■ PROBLEM TO SOLVE ■
Only the lines from the line containing "Войти (111, 2367)" to the end of the entries, both included, belong in your answer, and each must match exactly.

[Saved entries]
· · · · ·

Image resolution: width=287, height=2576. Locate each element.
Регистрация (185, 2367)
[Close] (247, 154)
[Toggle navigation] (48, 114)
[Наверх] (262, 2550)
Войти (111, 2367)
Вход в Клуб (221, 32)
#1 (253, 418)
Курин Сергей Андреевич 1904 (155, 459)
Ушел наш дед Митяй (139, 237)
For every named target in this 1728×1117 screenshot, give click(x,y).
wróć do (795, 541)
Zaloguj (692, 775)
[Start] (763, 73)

· · · · ·

■ TASK OUTPUT ■
Войти (111, 2367)
Вход в Клуб (221, 32)
#1 (253, 418)
Курин Сергей Андреевич 1904 (155, 459)
Ушел наш дед Митяй (139, 237)
For every named target in this 1728×1117 screenshot, give click(x,y).
wróć do (795, 541)
Zaloguj (692, 775)
[Start] (763, 73)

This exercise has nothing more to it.